機械学習技術の集大成 IBM「Watson」の商用化

機械学習とは、明示的にプログラミングをすることなく、コンピュータが経験(データ)によって知識やルールを獲得できるようなアルゴリズム/システムを実現する技術や手法である。

機械学習を利用したシステムの代表例がIBMのWatsonである。Watsonの機能は自然言語処理をベースにしている。人との対話やシステムに蓄積された専門知識、業務知識を利用して、仮説を生成したり、評価することにより人間の意思決定を支援する。IBMはこうしたシステムを「コグニティブ(認知)コンピューティング」と呼んでいる。

Watsonは、米国の人気クイズ番組「Jeopardy!」で、本や百科事典など2億ページ分のテキストデータ(70GB程度、約100万冊の書籍に相当)の知識をたずさえ、人間のクイズチャンピオンに勝利したことで、一躍有名になった。

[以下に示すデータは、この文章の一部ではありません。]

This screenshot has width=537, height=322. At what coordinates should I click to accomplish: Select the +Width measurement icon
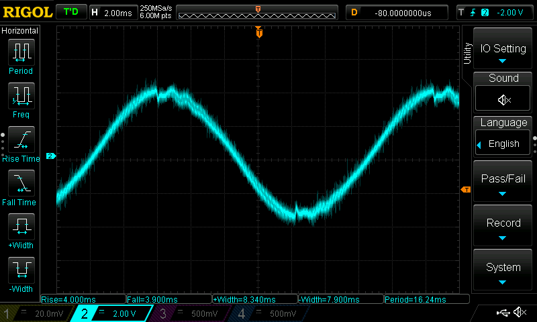[21, 227]
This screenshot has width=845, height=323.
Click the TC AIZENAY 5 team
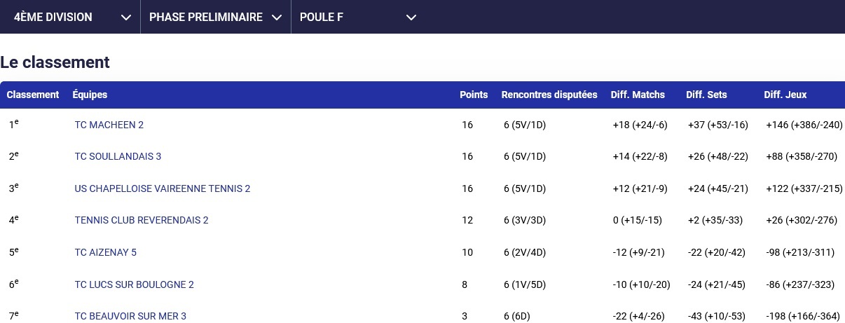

これを契機として、IBMはWatsonの商用化に向け、さまざまな活動を続けており、2014年10月には、Watson事業を統括するWatson Groupの本部をニューヨーク市のシリコンアレー地区に開設するとともに、「Watson Client Experience Center」と呼ぶ支部を世界5カ所に開設している。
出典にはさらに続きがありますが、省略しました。